If you do get a high reading, leave the gauge connected while you listen at various points in the engine for the sound of escaping air. The location of the escaping air will indicate the area of concern. For example, if the sound is loudest through the intake manifold, the intake valve is bent, burnt, or poorly seated. Air escaping through the exhaust system indicates similar problems with the exhaust valve. Air bubbles in the coolant mean the head gasket is allowing pressure to escape into the water jacket (you did take off the radiator cap, didn’t you?). Air leaking into adjacent cylinders show head gasket problems as well, although not all engine designs share this characteristic. On air-cooled engines, for example, you should listen for air escaping between the cylinder head and the top of the cylinder.

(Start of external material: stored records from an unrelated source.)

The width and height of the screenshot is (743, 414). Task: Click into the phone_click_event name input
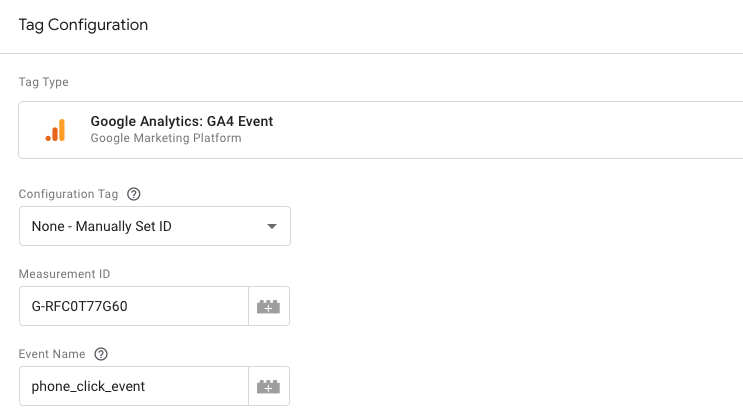tap(133, 386)
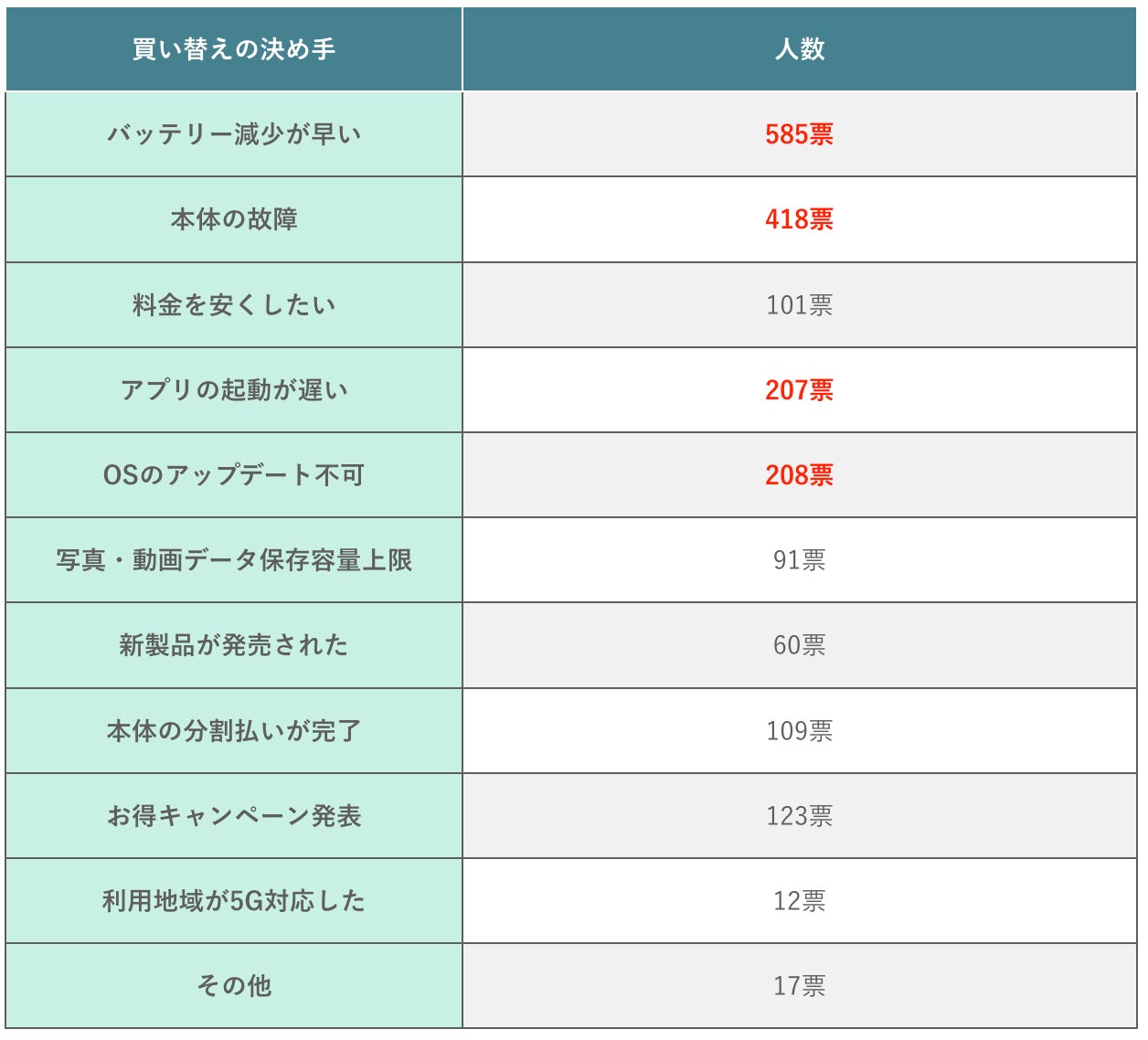Click the 人数 column header

click(x=799, y=49)
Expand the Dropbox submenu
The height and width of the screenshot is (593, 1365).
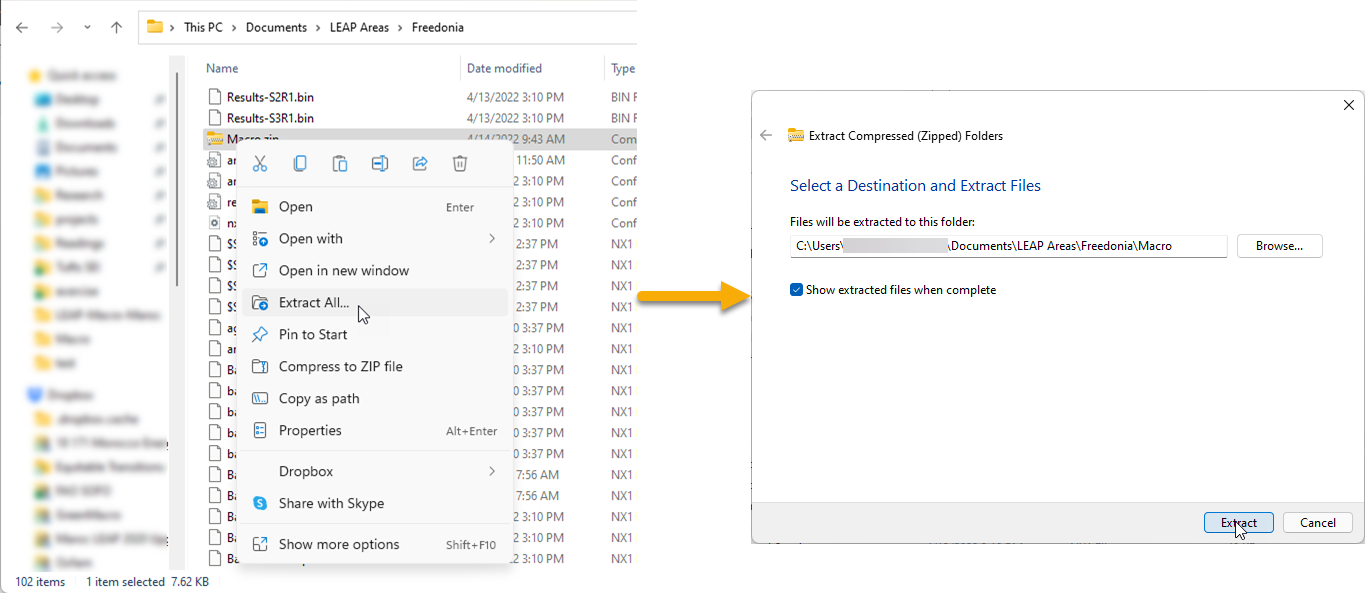point(491,471)
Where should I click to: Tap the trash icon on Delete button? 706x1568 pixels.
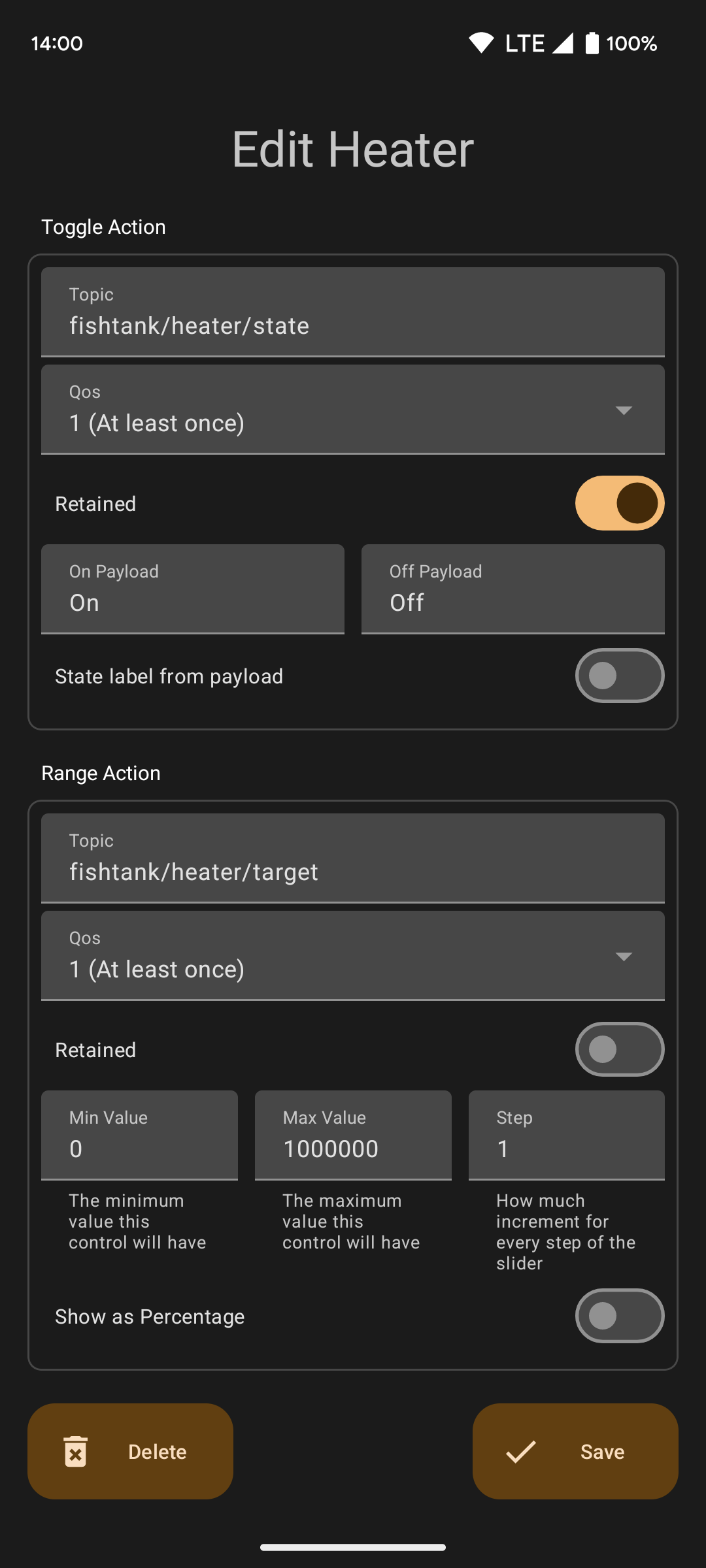[75, 1451]
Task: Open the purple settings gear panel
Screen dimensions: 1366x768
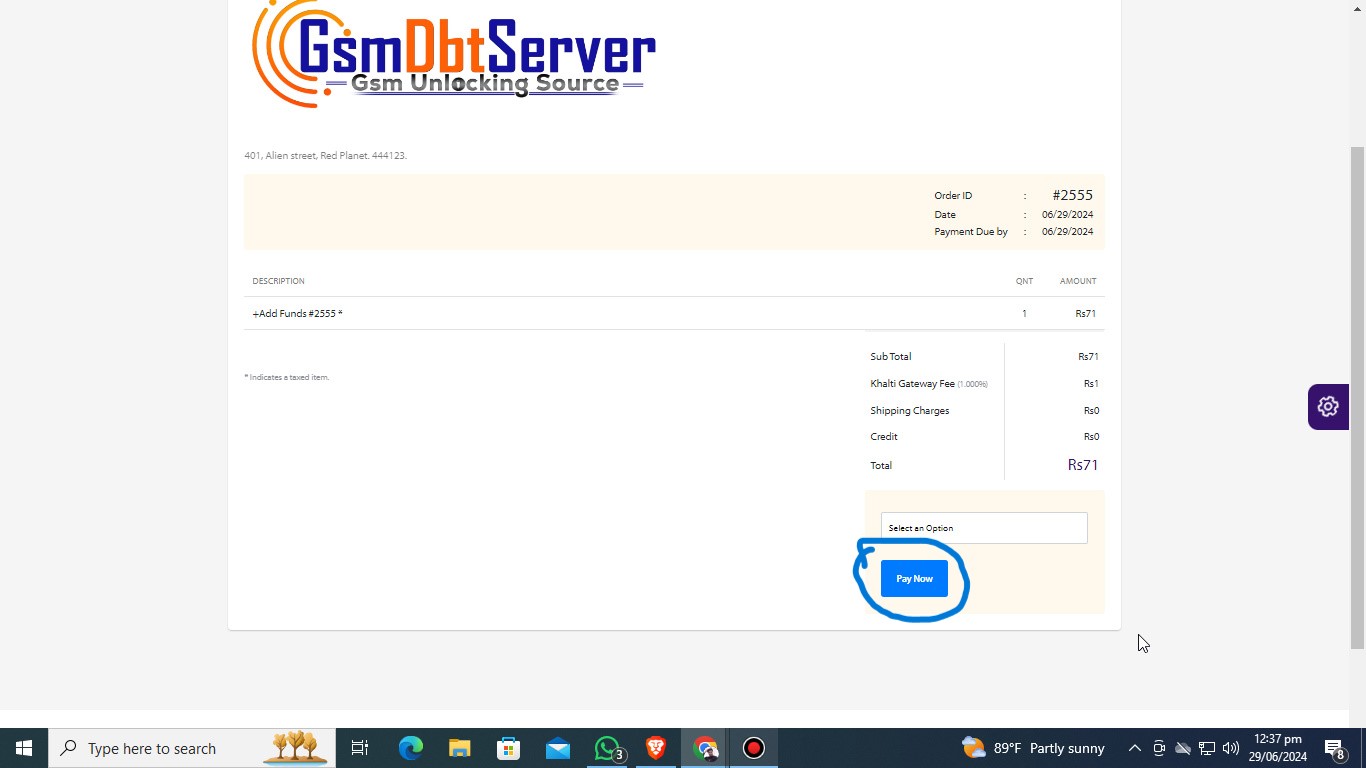Action: tap(1328, 407)
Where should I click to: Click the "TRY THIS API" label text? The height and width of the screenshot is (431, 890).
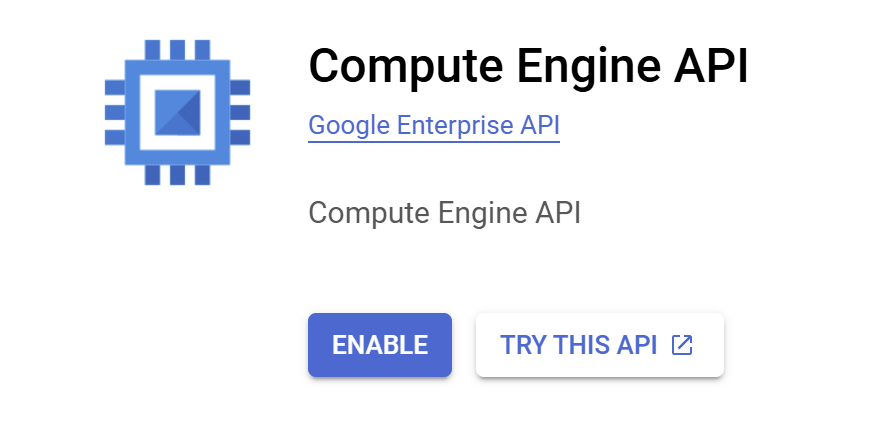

One place where you will always hear the sound of rushing air is at the oil fill or at the crankcase breather. This is due to the normal leakage past the rings. However, by comparing the sound among cylinders, and by comparing the sound of ring leakage to other types of leakage, you will soon get an idea about what is normal and what is not.
Keep in mind that there are a lot of production-line motors out there that will show leakdown percentages of between ten and 15% when new. This is usually due to deficiencies in the strength of the block, which allows the cylinder walls to deform. If your readings are all in the low teens, continue checking the engine periodically (using the same leakdown gauge). If the leakdown percentages are stabilized, it is possible that the motor is doing the best it can under the circumstances. Of course, any change for the worse is a warning to start planning to make repairs.
A cylinder leakdown test will not tell you everything you need to know about an engine, but it is a valuable technique, and for testing an engine before installation it can save you a lot of time by showing problems that would otherwise remain hidden until after you hit the starter the first time.